Today's big religion story is Clinton's appearance at Willow Creek Community Church. See our coverage here for links to articles in the mainstream press on the speech.
Church of St. Ann and the Holy Trinity, an Episcopal church in Brooklyn Heights, New York, had a great idea: partner with a performing arts center. It could raise money to restore the church, publicize the parish in the community, and even help get some public funding. And for a long time, it worked--until the art got too edgy. "St. Ann's was a venue for artists who would sometimes fall between the cracks, who might not be rock-and-roll club artists, and not concert hall artists, which makes them alternative, whatever," former Talking Heads lead musician David Byrne tells The New York Times. "For some artists, playing there meant they could exercise their creative freedom, do something a little out of the ordinary." Sometimes too out of the ordinary. "It has been a very, very difficult situation for many years," says the church's rector, Joade Dauer-Cardasis. "People keep forgetting that this is an Episcopal church, that this is a sacred institution, not a secular institution." So Arts at St. Ann's is no longer at St. Ann's.
Don Marxhausen, the Lutheran minister who performed Dylan Klebold's funeral after Klebold and Eric Harris went on a shooting rampage at Columbine High School, is resigning as pastor of St. Philip Lutheran Church. Marxhausen said that the congregation was getting ready to vote on whether he should stay, and that even if he won the vote, "I would always be associated with pain." Congregants complained that the funeral was held in the church, and that Marxhausen didn't pay enough attention to them. Marxhausen, by the way, was one of the Littleton-area ministers who complained that the Columbine memorial service was too evangelical. "I felt like I'd been hit over the head with Jesus," he told the media.
The Columbine shootings were invoked several times in the Colorado debate over posting the national motto "In God We Trust" in schools and other public buildings. (Colorado Governor Bill Owens, for example, toldThe New York Times, "Columbine has certainly caused us to take a closer look at the relationship between values and culture and our society.") Despite the Colorado State Board of Education's best efforts, the only place the motto will be seen is on teachers' and students' coins. The Jefferson County School Board voted unanimously not to post "In God We Trust" in classrooms. "We don't want our schools engulfed in controversy," said Jon DeStefano, president of the Jefferson County school board. (Isn't it too late for that?)
"Who is taking over, and why are they not given the opportunity to do things?" a Baptist workshop leader from Ghana asks the Associated Press, complaining about the average age of 65 among plenary conference speakers at the massive international gathering. AP writer Richard Ostling also notes that women, non-Westerners, and other groups were apparently shortchanged: "Intra-Christian relations saw no breakthroughs at the gathering.

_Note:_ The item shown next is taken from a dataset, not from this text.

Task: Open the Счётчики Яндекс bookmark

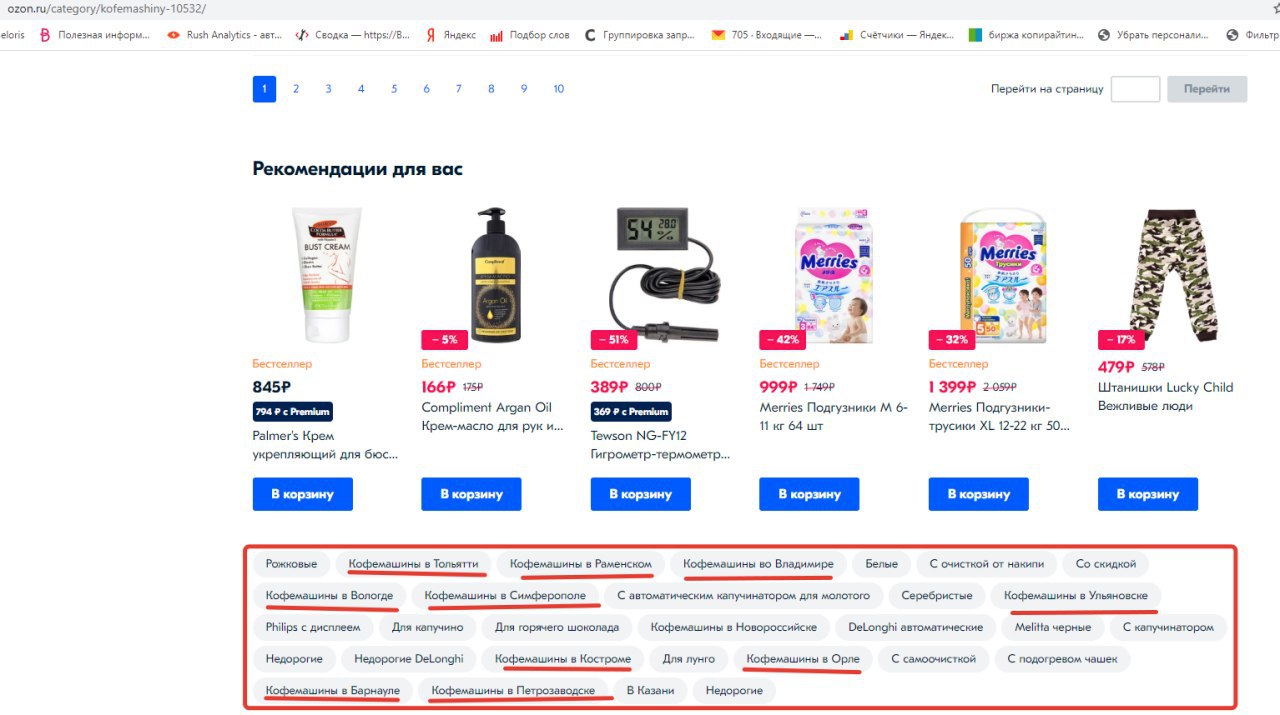Action: point(897,35)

Even the prospering Pentecostals and Charismatics, who are part of evangelicalism, got little platform time." The conference for preaching evangelists "was a nostalgic final bow on the world stage for those who jump-started evangelicalism after World War II," says Ostling.
"Our mission is different," Women of Faith president Mary Graham tells the Chicago Tribune as 17,700 women nearly sell out Chicago's United Center for the latest conference. "They were calling men to action. We take a much softer approach to women. We are not so much challenging women as we are encouraging them where they are." The Tribune's Barbara Brotman notes, "There are other significant differences. Promise Keepers is a non-profit organization that has grappled with controversy over its belief that men should be the leaders of the family, and with financial difficulties [Note Graham's speaking of Promise Keepers in the past tense … ]. Women of Faith is a successful for-profit concern that takes no thorny stands." That's not completely true. Barbara Johnson, who has a gay son, criticized Christians for not showing homosexuals unconditional love. But as a general rule, Women of Faith founder Steve Arterburn says the organization says "women can figure out what's right and wrong. We didn't come in with this agenda to teach women what the right position was on some controversial theological issue. … They're able to find out what the truth is; they don't need to be told by an organization."

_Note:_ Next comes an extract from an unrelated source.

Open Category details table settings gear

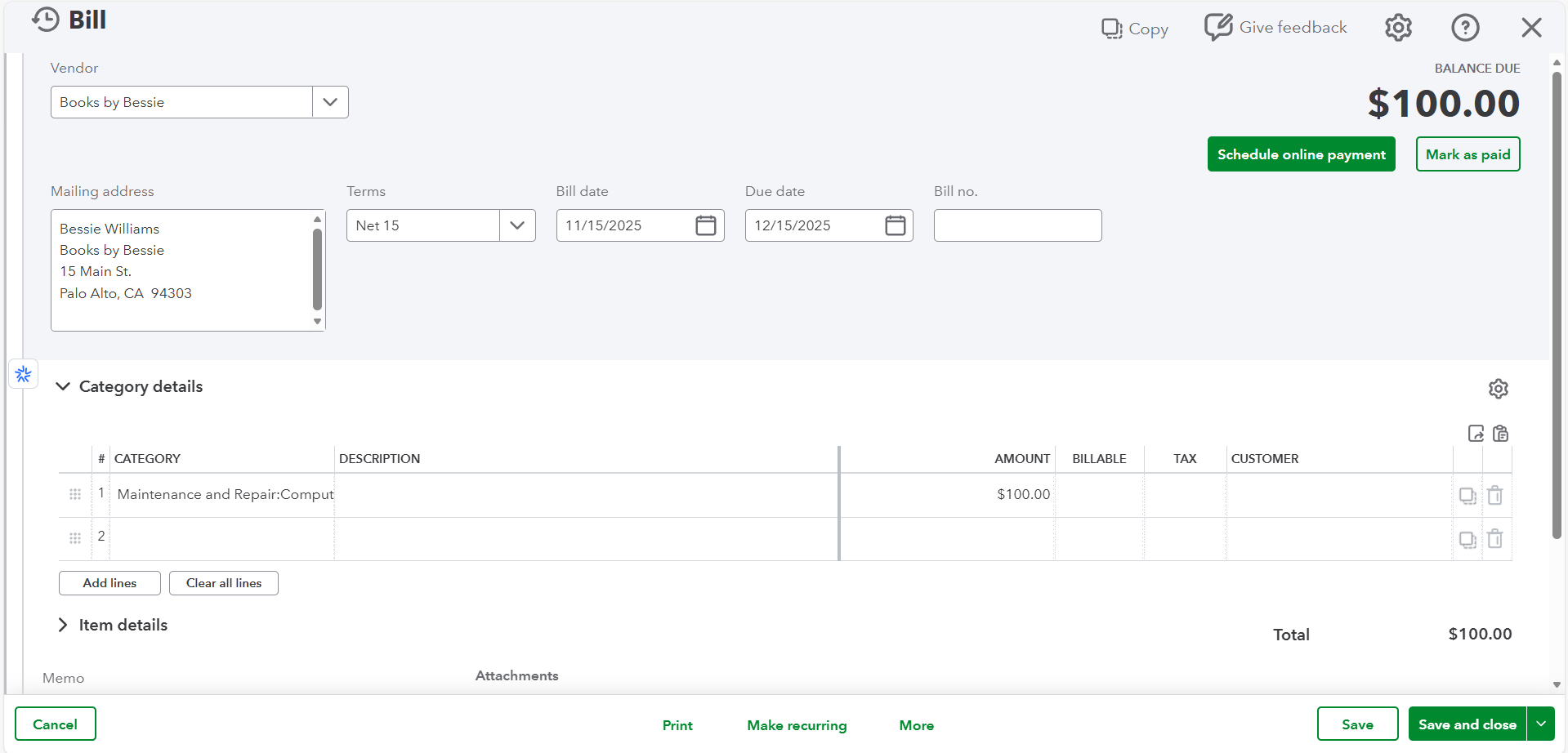click(x=1497, y=389)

The church hasn't been allowed to own newspapers, broadcasting stations, or other media for years, but Vicente Fox, a Roman Catholic who became president July 2, said during his campaign that he wanted to change that. He has also said he wants the church to be more a part of Mexico's national and civic life. Until recently, Catholic priests couldn't even wear clerical collars. (See a similar Reuters story.)
"I thought this is the dumbest thing I've ever heard," Willie Aames tells The New York Times about hearing the original pitch for Bibleman, Pamplin Entertainment's superhero video series. Actually, what he thought was dumb was how it was based on Superman. He thought a Batman approach would be more appropriate. The last eight installments have sold about 75,000 copies each. The ninth, Shattering the Prince of Pride, is out this week.